Find the lines in the records that carry the word "Anal". Copy each one.

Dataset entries
○ ○ ○

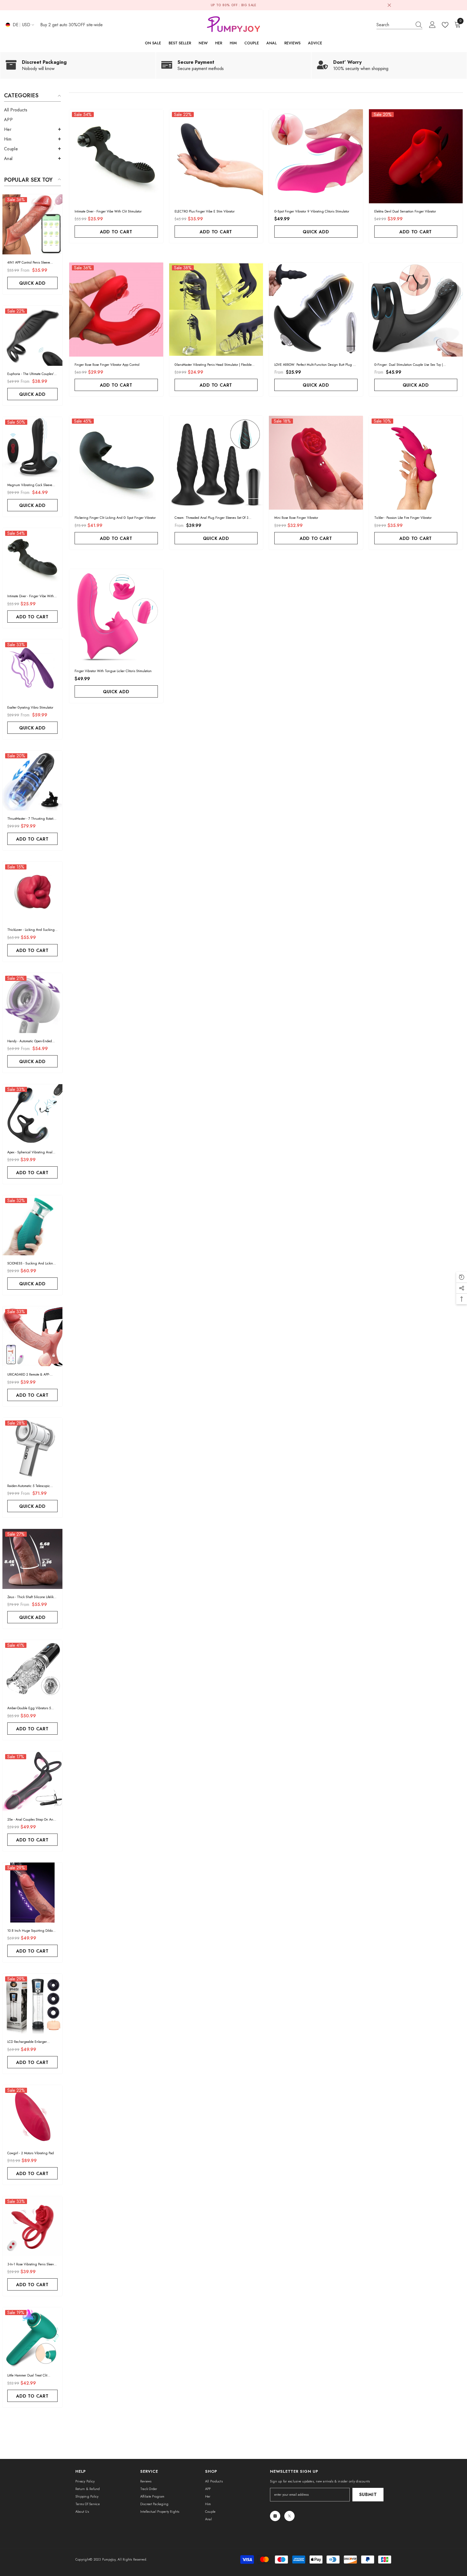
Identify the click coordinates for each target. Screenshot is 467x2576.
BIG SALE (248, 5)
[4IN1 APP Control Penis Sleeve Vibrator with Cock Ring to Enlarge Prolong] (32, 224)
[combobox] (394, 25)
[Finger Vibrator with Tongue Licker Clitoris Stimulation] (116, 616)
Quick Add (32, 283)
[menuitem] (32, 110)
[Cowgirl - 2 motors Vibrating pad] (32, 2115)
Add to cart (32, 617)
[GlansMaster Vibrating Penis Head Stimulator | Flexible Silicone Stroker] (216, 310)
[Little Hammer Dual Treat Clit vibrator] (32, 2337)
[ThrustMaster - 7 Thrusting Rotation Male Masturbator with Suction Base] (32, 781)
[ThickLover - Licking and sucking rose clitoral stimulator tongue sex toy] (32, 892)
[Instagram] (275, 2516)
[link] (78, 65)
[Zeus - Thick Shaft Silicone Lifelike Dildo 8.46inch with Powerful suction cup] (32, 1559)
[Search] (399, 25)
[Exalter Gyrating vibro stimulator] (32, 669)
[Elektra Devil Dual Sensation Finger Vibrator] (416, 156)
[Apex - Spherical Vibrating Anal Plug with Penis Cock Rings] (32, 1114)
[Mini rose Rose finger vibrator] (316, 463)
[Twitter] (289, 2516)
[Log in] (432, 25)
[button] (32, 129)
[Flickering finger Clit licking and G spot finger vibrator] (116, 463)
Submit (368, 2494)
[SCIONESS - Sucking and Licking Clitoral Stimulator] (32, 1225)
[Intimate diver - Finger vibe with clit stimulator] (32, 558)
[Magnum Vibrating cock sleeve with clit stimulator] (32, 447)
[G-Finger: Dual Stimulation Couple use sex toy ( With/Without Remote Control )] (416, 310)
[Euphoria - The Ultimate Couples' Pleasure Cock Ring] (32, 336)
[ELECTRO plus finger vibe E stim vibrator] (216, 156)
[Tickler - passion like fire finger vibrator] (416, 463)
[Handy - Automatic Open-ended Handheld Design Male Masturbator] (32, 1003)
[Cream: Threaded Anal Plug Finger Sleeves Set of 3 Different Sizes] (216, 463)
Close (389, 5)
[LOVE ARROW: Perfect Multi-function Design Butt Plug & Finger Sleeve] (316, 310)
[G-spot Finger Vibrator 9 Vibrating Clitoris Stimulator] (316, 156)
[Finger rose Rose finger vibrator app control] (116, 310)
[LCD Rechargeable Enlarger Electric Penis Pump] (32, 2004)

○ ○ ○

## ANSWER AREA
[Apex - Spherical Vibrating Anal Plug with Penis Cock Rings] (32, 1114)
[Cream: Threaded Anal Plug Finger Sleeves Set of 3 Different Sizes] (216, 463)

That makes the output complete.